I’m learning to write code in Ruby using a method called Test Driven Development, or TDD for short. The principle, as I understand it, is that the software plan is boiled down to the smallest possible problems. From each problem we are then instructed to follow a very prescriptive method that involves trying, and failing, to do what you want to do in real time code (we’re using irb), replicating this in an automated test using rspec, running the test and looking at the errors. We then use these errors to guide the writing of the simplest possible solution to pass this test and then we start again with the next problem.

The temptation is to skip tests — every time I see a step there’s a voice in my head that says “Nah — come on, you can miss the irb step, right?” or “really do I have to do a unit test and a feature test — surely just a feature test would do?”

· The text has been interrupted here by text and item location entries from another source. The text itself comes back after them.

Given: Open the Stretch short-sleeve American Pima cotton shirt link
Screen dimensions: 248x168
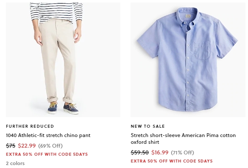Looking at the screenshot, I should tap(183, 139).
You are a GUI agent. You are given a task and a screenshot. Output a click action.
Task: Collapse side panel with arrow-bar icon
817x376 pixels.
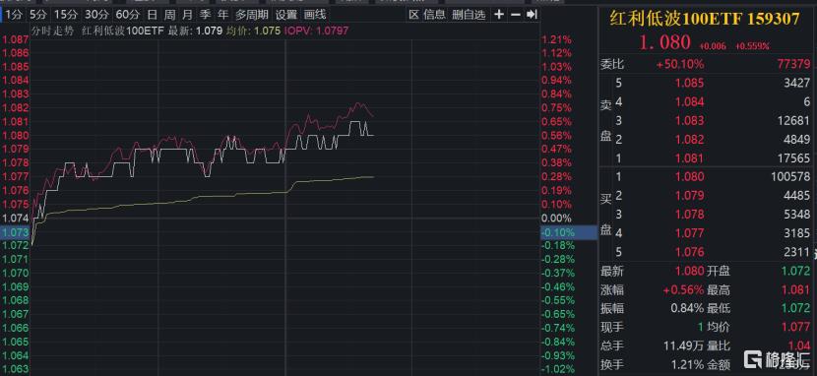pos(532,15)
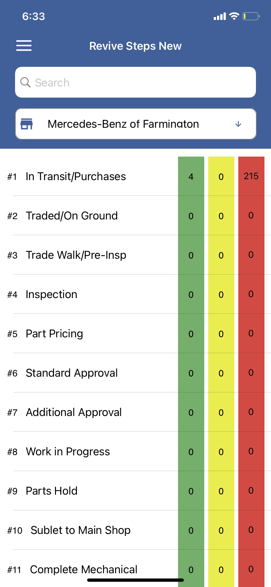Tap yellow count for Traded/On Ground
271x587 pixels.
pyautogui.click(x=221, y=216)
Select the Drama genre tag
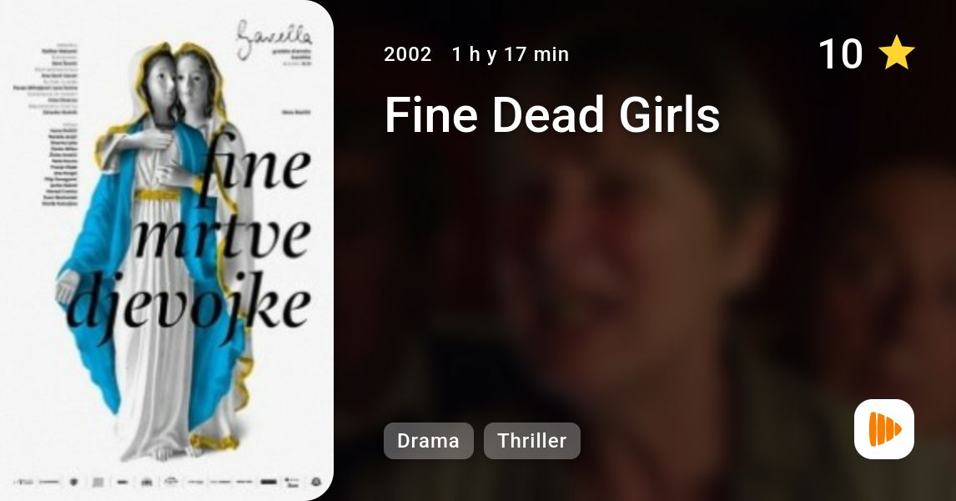Image resolution: width=956 pixels, height=501 pixels. (x=429, y=441)
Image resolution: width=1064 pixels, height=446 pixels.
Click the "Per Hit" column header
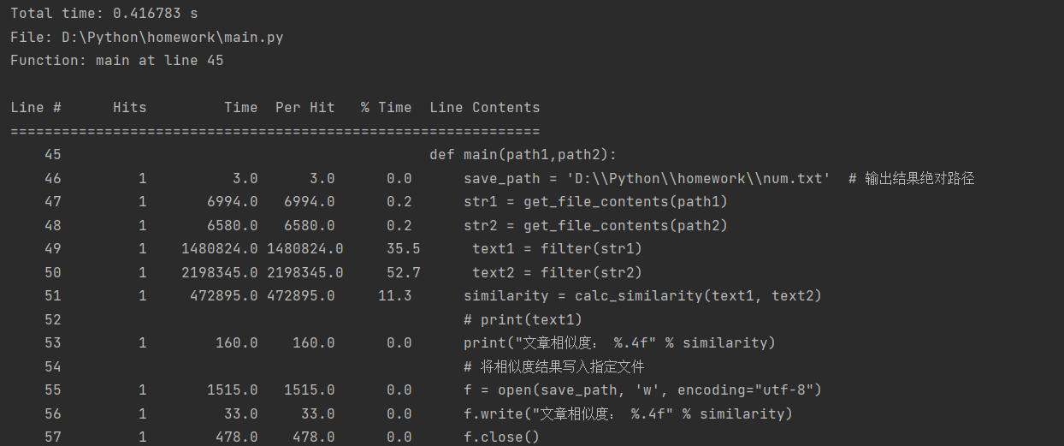[304, 108]
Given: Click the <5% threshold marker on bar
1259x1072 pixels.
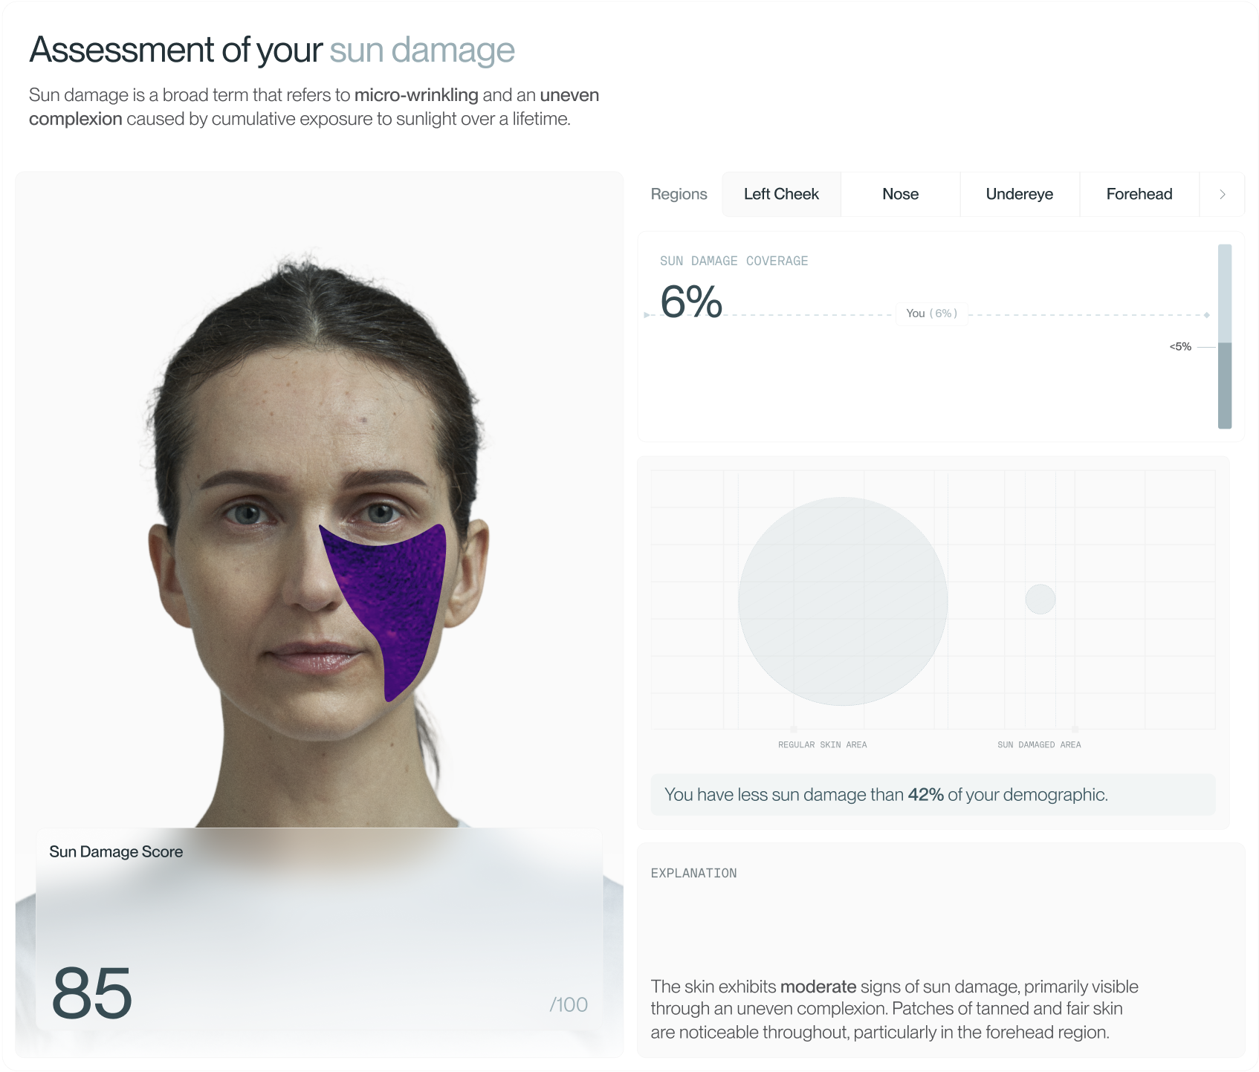Looking at the screenshot, I should 1180,346.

Despite this my pair and I persevered (this course is the opposite of a super hero movie, I never work alone), and what I noticed was that despite the feeling of moving slowly by following these steps, we were actually making really good progress — and really importantly we were understanding why we were getting places, and making few mistakes. When our process did differ from the “answer” (“answer” is in itself a problematic concept, one for another blog), we understood how and why, and were able to make informed decisions whether to refactor to match the tutorial, or to stay with our different version and why we preferred it.

Reflecting on all of this I thought about food, food preparation and dining. If we were in the business of learning to cook, then what kind of chef’s do we aspire to be? Everyone on this course is looking to change career, and heavily invested in it. So this isn’t some home cooking/hobby vibe. We need to think fine dining — people will be paying us money for our code. In that context I thought about the care a chef puts in — you would examine every ingredient, every berry, every leaf. You don’t want a sad bruised leaf on the plate, or some squashed tofu. You taste your cooking constantly — you clean up, you care, you love the food, you attend to it — and all this comes out in the dish and the experience. I want to be that kind of developer— I want to know that at every step I am putting love, attention and care into my ingredients. I want to be tasting and testing my recipe — is it still balanced and good now I’ve added a new ingredient? Is it the best it can be at every step?

In this context I can see TDD as my friend to being the best, and weirdly the most efficient I can be.